Ruh zîhayat, zişuur, nuranî, vücûd-u hârici giydirilmiş, câmi, hakikatdar, külliyet kesbetmeye müstaid bir kanun-u emridir.¹
Ruhun külliyet kesp etmesi, elbette çok gâyelere ve maksatlara mâtuftur. Fakat bizim burada üzerinde duracağımız vecih, daha çok ruhun nuraniyeti hakkındadır. Bilindiği üzere ruh, bölünmez tek bir cevherdir. Aynı zamanda Üstadın, ruhu açıklarken beyan ettiği, nurani olması da bütün ulema ve ehl-i tahkikin kabul ettiği bir nazariyedir. Evet, ruh nuranidir. Yani bizim şu cesedimiz gibi kesif değildir. Ayrıca, elle tutulur bir yanı da yoktur. Ve görmek, işitmek, koku almak için bir göze, kulağa ve buruna da ihtiyaç yoktur. Yani nurani ve tek bir cevhere sâhip olduğu için ruh her tarafıyla görebilir, her tarafıyla duyabilir ve koku alabilir. Şu cesetteki maddi âletlere de muhtaç değildir. Buna şu dünyada ruhun nasıl bir yapıya sâhip olduğunu göstermek için birçok numune gösterebiliriz. Rus gazetelerinde çıkan habere göre, Rosa isimli küçük kız topuğuyla koku alıyor, diliyle görebiliyordu. Ayrıca bir çok internet sitesinde de bu tür haberlere rastlamak mümkün. Doğuştan görme engelli “Yarasa Çocuk” Lakaplı Murray, sâdece dilini şıklatarak ekolokasyon tekniğini uyguluyor ve bu teknikle görebilen Murray, istediği gibi koşabiliyor, basketbol oynayabiliyor… ²
Aylin, 12 yaşında tatlı, kendi hâlinde bir kız. Bu kız neler mi yapıyor? Gözlerine bant takıyor, eline verdiğin her şeyin rengini söylüyor. Görmeden… Sâdece dokunarak… Enerjisini hissederek… Fotoğraflara bakıp kişilerin yaşayıp yaşamadığını söyleyebiliyor… Yine gözleri kapalı, dergilerin üzerinde yazan şeyleri okuyabiliyor. ³ Tabi insan buna şaşırıyor. Çünkü bu hâdisenin bilimsel olarak açıklaması mümkün değil. Onun için gündemde canlı tutulmuyor. Belki de, bilimin iflasını gösteren bu hâdiselerin fazla iştihar etmemesinin bir başka sebebi de, işin başka bir tarafa gitmesidir…! Ayrıca Peygamber Efendimizin (asm) şu hadisine dikkatle bakmamız gerekir: “Ben önümü gördüğüm gibi arkamı da görürüm.“4 Buhari ve Müslim, Ebû Hüreyre’den ittifakla şöyle rivayet ederler: O demiştir ki: “Bir defasında Resûlullâh Efendimiz (asm) bizlere hitaben: “Siz benim yalnız ön tarafı mı gördüğümü sanıyorsunuz? Vallahi sizin rükûnuz da secdeleriniz de bana gizli değildir! Ben sizi arkamdan da görmekteyim” buyurdular.

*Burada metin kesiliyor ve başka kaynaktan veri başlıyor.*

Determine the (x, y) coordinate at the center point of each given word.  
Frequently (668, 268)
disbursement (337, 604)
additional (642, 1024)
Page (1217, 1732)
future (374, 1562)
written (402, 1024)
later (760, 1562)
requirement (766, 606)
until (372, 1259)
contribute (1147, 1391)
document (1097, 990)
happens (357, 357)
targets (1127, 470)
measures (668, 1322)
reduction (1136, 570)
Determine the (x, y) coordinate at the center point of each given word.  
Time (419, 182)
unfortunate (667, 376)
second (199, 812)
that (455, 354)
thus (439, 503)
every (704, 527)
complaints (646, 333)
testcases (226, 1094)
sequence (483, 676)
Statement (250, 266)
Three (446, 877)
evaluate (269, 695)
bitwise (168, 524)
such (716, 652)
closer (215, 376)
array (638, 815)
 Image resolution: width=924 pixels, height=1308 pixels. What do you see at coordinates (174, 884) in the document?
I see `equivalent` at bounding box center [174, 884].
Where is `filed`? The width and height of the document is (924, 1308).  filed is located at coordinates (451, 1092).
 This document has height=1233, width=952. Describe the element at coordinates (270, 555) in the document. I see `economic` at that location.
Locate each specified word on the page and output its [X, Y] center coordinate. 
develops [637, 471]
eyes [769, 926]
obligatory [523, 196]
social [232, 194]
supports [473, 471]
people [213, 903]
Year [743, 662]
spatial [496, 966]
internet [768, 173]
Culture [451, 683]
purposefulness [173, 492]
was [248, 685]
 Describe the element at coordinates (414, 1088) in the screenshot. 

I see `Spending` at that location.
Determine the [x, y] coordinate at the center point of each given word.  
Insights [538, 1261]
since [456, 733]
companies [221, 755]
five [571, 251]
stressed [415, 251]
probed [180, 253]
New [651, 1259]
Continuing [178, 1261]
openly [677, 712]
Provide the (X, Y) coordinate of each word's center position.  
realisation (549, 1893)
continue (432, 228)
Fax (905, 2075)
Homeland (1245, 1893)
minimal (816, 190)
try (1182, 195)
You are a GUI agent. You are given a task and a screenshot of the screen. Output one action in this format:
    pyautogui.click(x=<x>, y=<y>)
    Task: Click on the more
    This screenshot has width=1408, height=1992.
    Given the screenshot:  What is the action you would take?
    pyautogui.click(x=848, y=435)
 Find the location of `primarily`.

Bunlar hep ruhun nurani bir ruhani olmasından kaynaklanıyor. Bu sebepten dolayı, cinlerin sert taş ve duvardan geçmeleri, Azrail aleyhisselamın, aynı anda birçok kişinin ruhunu kabzetmesi, bu nuraniyet özelliğine bağlıdır. Burada akla şu sual geliyor: “Acaba bizim gibi insanlar da ruhun bu özelliğini işlettirip aynı anda bir çok yerde olabilir mi? Artık insanın görmek için göze, duymak için kulağa muhtaciyeti biter mi? Artık maddi cesedimizin mahkûmiyetinden kurtulup, ruhun hâkimiyetiyle iş görüp abdallar gibi bir anda bir çok yerde bulunup Abdulkadir Geylani gibi mekânımıza uçarak gelebilir miyiz? Bu suâllere “evet” cevabını verebiliriz. (Bu yol açıktır, fakat çok nâdir insanlara nasip oluyor) Peki nasıl?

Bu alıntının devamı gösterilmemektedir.